_Task instructions_:
Below are entries; print them exactly from the first line through the one containing "Click empty space in Member row".

### Recorded information

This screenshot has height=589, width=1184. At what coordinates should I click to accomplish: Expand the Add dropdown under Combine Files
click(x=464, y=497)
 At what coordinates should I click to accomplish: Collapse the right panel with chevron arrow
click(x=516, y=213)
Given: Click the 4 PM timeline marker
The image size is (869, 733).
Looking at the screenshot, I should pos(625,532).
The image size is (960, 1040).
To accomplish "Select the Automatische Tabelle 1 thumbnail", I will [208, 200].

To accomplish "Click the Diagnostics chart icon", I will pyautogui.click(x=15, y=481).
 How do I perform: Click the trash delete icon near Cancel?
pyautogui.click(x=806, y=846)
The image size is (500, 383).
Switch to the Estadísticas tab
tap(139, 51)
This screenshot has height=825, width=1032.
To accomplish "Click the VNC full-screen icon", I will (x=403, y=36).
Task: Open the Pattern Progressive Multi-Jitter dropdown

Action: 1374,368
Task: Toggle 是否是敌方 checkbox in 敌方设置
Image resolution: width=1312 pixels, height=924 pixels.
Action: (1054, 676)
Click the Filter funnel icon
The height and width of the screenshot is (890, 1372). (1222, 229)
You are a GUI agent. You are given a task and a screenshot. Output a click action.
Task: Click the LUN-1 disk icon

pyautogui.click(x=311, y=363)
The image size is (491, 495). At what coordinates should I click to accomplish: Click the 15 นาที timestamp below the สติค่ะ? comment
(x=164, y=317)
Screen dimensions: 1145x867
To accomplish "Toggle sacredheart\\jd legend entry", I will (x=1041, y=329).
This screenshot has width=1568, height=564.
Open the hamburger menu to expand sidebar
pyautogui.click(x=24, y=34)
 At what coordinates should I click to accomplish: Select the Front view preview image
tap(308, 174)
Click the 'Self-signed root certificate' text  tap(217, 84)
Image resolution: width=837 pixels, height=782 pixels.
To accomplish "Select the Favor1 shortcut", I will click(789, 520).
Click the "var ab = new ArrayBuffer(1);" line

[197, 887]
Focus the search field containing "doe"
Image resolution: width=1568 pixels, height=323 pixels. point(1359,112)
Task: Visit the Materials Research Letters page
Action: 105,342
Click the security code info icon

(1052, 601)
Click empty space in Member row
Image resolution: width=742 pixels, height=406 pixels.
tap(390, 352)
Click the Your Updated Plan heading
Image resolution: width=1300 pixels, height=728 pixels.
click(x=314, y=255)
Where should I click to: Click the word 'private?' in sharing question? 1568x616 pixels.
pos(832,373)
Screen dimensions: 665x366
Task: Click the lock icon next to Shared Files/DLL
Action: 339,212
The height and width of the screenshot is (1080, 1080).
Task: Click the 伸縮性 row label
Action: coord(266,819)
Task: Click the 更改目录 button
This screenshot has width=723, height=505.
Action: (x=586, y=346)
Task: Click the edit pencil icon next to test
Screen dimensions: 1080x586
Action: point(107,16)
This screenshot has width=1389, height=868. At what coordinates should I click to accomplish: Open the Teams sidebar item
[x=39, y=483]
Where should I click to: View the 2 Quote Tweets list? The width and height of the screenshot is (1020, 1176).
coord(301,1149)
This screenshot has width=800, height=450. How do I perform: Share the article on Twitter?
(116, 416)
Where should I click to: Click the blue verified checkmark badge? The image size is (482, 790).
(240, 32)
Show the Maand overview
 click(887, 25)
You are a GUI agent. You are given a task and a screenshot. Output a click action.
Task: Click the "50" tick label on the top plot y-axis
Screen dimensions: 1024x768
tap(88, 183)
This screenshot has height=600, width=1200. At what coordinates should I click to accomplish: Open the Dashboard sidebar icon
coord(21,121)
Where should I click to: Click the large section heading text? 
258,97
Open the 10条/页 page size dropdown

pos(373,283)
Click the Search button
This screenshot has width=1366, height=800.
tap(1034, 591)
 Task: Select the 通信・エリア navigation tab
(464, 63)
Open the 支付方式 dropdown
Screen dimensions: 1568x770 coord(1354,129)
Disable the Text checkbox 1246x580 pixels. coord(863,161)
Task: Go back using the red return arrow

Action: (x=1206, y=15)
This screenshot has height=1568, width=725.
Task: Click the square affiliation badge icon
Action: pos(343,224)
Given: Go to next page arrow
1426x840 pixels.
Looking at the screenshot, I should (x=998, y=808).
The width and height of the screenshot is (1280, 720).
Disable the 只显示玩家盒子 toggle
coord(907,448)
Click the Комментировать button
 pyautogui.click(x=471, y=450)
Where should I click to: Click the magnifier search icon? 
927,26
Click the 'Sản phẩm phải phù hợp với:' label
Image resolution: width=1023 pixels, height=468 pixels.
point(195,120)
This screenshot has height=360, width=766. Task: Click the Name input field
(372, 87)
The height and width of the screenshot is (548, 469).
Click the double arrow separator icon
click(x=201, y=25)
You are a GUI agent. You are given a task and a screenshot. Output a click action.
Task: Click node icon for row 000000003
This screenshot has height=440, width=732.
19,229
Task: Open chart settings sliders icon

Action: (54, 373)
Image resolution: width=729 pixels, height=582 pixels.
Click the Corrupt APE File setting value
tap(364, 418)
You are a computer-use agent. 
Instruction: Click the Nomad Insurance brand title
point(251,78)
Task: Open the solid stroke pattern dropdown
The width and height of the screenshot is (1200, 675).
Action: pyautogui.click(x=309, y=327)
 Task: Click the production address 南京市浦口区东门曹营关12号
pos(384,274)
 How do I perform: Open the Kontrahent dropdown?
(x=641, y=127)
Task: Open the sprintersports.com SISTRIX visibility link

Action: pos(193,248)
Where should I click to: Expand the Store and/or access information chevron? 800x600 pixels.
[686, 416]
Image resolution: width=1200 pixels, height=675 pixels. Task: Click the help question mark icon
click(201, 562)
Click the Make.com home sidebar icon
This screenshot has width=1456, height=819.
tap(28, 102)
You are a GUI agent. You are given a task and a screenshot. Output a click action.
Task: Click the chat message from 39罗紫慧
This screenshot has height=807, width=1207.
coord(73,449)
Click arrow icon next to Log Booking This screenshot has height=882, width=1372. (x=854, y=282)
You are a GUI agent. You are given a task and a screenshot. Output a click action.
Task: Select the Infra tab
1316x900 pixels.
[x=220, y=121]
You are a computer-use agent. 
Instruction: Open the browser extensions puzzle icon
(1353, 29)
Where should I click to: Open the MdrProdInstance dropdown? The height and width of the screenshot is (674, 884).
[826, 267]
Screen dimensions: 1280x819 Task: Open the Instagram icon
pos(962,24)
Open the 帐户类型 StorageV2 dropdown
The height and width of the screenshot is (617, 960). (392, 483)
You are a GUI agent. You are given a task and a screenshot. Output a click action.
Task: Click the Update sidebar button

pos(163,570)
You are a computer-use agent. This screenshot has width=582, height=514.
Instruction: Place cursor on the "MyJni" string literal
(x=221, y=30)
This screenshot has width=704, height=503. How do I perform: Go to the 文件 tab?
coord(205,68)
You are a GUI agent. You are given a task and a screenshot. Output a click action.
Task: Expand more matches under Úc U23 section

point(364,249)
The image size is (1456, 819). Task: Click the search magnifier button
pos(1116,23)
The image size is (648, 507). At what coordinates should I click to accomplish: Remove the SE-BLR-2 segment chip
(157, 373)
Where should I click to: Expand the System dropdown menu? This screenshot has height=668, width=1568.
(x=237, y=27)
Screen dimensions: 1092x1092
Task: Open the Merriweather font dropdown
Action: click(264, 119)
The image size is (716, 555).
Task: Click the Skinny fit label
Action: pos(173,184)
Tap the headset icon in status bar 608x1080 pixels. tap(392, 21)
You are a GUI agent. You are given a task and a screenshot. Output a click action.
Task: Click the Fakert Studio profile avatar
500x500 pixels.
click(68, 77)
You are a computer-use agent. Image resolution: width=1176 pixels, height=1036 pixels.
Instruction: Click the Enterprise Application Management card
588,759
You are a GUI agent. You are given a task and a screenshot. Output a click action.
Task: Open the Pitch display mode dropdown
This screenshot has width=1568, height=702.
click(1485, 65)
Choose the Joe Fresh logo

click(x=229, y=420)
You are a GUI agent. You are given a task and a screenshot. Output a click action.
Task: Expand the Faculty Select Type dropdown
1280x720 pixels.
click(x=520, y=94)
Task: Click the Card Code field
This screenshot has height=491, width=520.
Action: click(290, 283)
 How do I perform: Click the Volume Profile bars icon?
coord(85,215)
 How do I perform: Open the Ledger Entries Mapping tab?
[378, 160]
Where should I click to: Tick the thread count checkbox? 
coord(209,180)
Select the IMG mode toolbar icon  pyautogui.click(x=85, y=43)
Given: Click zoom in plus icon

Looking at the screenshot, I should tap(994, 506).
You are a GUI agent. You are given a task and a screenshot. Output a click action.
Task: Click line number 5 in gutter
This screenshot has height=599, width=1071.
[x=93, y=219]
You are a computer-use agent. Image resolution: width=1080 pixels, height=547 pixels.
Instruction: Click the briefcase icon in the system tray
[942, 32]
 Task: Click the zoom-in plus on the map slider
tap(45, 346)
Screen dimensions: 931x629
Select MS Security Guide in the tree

######

_Solution for this exercise_:
This screenshot has height=589, width=1184. At what coordinates should I click to accomplish: Expand the Add dropdown under Combine Files
click(x=464, y=497)
 At what coordinates should I click to accomplish: Collapse the right panel with chevron arrow
click(x=516, y=213)
Given: Click the 4 PM timeline marker
The image size is (869, 733).
Looking at the screenshot, I should pos(625,532).
The image size is (960, 1040).
To accomplish "Select the Automatische Tabelle 1 thumbnail", I will [208, 200].

To accomplish "Click the Diagnostics chart icon", I will pyautogui.click(x=15, y=481).
 How do I perform: Click the trash delete icon near Cancel?
pyautogui.click(x=806, y=846)
The image size is (500, 383).
Switch to the Estadísticas tab
tap(139, 51)
This screenshot has height=825, width=1032.
To accomplish "Click the VNC full-screen icon", I will (x=403, y=36).
Task: Open the Pattern Progressive Multi-Jitter dropdown

Action: 1374,368
Task: Toggle 是否是敌方 checkbox in 敌方设置
Image resolution: width=1312 pixels, height=924 pixels.
Action: (1054, 676)
Click the Filter funnel icon
The height and width of the screenshot is (890, 1372). (1222, 229)
You are a GUI agent. You are given a task and a screenshot. Output a click action.
Task: Click the LUN-1 disk icon

pyautogui.click(x=311, y=363)
The image size is (491, 495). At what coordinates should I click to accomplish: Click the 15 นาที timestamp below the สติค่ะ? comment
(x=164, y=317)
Screen dimensions: 1145x867
To accomplish "Toggle sacredheart\\jd legend entry", I will (x=1041, y=329).
This screenshot has width=1568, height=564.
Open the hamburger menu to expand sidebar
pyautogui.click(x=24, y=34)
 At what coordinates should I click to accomplish: Select the Front view preview image
tap(308, 174)
Click the 'Self-signed root certificate' text  tap(217, 84)
Image resolution: width=837 pixels, height=782 pixels.
To accomplish "Select the Favor1 shortcut", I will click(789, 520).
Click the "var ab = new ArrayBuffer(1);" line

[197, 887]
Focus the search field containing "doe"
Image resolution: width=1568 pixels, height=323 pixels. point(1359,112)
Task: Visit the Materials Research Letters page
Action: 105,342
Click the security code info icon

(1052, 601)
Click empty space in Member row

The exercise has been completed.